EXERCISE MATERIAL:
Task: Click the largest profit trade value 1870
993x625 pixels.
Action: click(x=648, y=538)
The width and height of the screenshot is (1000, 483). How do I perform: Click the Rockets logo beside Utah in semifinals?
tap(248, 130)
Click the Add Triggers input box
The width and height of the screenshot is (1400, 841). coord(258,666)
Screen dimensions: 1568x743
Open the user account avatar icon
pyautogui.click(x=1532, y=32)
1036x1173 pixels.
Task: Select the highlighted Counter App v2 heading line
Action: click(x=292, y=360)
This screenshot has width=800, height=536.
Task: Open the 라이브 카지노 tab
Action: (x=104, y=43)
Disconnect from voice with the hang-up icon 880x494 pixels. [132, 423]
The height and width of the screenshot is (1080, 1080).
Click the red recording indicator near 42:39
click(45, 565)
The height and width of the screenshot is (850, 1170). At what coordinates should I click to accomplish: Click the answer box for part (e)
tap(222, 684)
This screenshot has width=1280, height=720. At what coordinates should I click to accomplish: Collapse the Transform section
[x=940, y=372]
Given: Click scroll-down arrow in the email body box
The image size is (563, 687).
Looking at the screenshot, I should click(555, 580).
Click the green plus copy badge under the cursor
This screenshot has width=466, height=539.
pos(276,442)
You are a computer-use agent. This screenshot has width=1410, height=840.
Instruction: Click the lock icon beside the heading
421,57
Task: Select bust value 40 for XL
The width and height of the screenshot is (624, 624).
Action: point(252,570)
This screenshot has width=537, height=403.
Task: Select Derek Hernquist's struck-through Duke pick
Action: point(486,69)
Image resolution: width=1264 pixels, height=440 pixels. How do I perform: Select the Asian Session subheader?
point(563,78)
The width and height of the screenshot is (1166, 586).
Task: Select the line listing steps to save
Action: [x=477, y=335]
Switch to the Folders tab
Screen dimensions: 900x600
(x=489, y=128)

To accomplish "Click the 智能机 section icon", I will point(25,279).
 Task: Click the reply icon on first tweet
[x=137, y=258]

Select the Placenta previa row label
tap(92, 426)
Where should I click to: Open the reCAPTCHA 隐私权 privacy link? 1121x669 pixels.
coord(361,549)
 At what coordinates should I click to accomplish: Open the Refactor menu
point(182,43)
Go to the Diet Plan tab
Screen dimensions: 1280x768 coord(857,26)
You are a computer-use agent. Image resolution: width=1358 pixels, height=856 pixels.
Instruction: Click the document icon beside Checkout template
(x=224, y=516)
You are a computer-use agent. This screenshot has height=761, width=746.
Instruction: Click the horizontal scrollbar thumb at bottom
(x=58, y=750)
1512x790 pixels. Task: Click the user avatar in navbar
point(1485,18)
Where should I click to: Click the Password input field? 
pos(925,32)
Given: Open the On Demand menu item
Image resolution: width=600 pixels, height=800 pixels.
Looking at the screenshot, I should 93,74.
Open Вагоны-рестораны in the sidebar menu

TO DO: Where a line above includes "Given", copy that line.

SOLUTION:
Given: Click scroll-down arrow in the email body box
Given: Open the On Demand menu item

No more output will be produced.